◆ Görev Tanımı: Medyanın altın köşelerine yerleşen adamları anlatan aşağıdaki yazıyı, tek harfini bile değiştirmeden baştan sona yeniden yaz.

◆ Verilen Metin:

Aynaya bakıyorum son günlerde,
“Allah Allah...” diyorum içimden;
- “Bu mangalda kül bırakmayan, demokrasi mağduru ızdırap yüklü adamlar, benim tanıdığım adamlar mıdır acaba?..”
Hani yıllardır “medyanın bütün, altın köşelerine onlar doluşmuşlardı...”
Söyledikleri her söz, yumurtladıkları her inci, bir gülle ağırlığı taşıyordu...
“Demokrat” olan onlardı...
“Liberal” olan onlar...
Faşizme karşı olan onlar...
İleri demokrat, global teknokrat, barış havarisi birer güvercindi her bir üstat...
Türkiye’yi onlar bize anlatıyor, karşılığında da demokrasi ve liberalizm çerçevesinde onlar “medyanın altın köşelerine yerleşiyordu...”

◆ Veriler:

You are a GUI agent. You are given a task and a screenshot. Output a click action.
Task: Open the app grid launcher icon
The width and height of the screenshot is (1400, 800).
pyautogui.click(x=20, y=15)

◆ Yazılı Yanıt:
Aynaya bakıyorum son günlerde,
“Allah Allah...” diyorum içimden;
- “Bu mangalda kül bırakmayan, demokrasi mağduru ızdırap yüklü adamlar, benim tanıdığım adamlar mıdır acaba?..”
Hani yıllardır “medyanın bütün, altın köşelerine onlar doluşmuşlardı...”
Söyledikleri her söz, yumurtladıkları her inci, bir gülle ağırlığı taşıyordu...
“Demokrat” olan onlardı...
“Liberal” olan onlar...
Faşizme karşı olan onlar...
İleri demokrat, global teknokrat, barış havarisi birer güvercindi her bir üstat...
Türkiye’yi onlar bize anlatıyor, karşılığında da demokrasi ve liberalizm çerçevesinde onlar “medyanın altın köşelerine yerleşiyordu...”